Data extracted from a collection:
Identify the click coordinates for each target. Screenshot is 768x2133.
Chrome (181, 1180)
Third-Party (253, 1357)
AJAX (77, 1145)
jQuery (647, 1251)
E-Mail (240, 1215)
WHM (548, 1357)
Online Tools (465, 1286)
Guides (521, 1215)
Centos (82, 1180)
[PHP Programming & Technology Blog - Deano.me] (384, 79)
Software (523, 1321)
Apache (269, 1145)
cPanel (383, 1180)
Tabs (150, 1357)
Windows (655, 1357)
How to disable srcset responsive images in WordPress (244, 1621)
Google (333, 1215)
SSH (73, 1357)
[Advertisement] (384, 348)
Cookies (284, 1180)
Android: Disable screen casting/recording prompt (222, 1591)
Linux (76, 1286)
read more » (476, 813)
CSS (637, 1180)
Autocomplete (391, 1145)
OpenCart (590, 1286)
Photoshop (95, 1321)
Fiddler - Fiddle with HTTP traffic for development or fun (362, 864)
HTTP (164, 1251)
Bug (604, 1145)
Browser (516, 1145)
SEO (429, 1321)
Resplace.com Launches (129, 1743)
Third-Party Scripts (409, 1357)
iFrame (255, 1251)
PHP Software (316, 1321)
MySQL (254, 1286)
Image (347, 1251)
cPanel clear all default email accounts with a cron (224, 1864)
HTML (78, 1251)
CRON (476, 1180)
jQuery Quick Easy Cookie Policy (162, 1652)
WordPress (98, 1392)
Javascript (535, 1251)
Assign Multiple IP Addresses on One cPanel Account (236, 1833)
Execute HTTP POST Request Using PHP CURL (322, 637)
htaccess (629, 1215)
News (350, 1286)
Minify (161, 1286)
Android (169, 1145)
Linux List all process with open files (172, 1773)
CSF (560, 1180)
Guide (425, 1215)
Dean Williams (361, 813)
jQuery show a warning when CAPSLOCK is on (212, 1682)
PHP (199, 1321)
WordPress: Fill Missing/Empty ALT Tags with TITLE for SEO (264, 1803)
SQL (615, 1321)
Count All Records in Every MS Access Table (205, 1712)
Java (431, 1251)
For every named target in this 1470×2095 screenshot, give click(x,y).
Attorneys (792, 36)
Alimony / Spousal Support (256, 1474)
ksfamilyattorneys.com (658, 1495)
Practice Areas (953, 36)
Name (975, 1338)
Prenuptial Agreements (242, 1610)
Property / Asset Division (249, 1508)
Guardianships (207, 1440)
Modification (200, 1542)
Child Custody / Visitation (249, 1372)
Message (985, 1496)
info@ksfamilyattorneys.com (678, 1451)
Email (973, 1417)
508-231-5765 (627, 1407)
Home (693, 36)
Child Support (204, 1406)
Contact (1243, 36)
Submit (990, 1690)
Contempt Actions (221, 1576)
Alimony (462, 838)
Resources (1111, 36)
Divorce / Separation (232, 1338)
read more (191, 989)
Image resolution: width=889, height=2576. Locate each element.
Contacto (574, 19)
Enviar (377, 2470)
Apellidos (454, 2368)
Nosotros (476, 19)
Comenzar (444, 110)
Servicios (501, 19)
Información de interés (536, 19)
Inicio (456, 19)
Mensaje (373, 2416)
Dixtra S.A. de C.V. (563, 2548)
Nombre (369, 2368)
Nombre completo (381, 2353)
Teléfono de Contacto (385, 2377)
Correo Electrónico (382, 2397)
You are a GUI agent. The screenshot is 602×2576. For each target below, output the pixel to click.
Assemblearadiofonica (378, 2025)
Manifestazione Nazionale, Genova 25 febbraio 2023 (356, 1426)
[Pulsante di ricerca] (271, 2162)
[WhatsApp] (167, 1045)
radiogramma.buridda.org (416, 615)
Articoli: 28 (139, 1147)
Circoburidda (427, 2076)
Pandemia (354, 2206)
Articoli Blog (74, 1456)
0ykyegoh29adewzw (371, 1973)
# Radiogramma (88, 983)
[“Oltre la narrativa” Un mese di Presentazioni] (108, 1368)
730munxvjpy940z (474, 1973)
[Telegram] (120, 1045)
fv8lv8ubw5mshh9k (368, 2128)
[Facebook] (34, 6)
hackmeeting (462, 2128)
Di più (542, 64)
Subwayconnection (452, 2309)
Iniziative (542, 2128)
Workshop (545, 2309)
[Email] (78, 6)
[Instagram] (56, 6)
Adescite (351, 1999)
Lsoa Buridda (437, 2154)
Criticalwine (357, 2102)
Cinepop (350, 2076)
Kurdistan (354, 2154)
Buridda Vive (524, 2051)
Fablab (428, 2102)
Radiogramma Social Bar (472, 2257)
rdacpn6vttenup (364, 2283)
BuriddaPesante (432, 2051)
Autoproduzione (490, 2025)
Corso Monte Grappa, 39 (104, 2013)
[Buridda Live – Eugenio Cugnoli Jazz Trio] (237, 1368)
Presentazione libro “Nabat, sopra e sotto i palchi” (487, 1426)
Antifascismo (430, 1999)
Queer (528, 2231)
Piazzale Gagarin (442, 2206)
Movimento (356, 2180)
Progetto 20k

### Activity
Reprint the data above from the opening line to the line holding "Software (523, 1321)", inclusive, and nothing else.

### Your solution
Identify the click coordinates for each target. Screenshot is 768x2133.
Chrome (181, 1180)
Third-Party (253, 1357)
AJAX (77, 1145)
jQuery (647, 1251)
E-Mail (240, 1215)
WHM (548, 1357)
Online Tools (465, 1286)
Guides (521, 1215)
Centos (82, 1180)
[PHP Programming & Technology Blog - Deano.me] (384, 79)
Software (523, 1321)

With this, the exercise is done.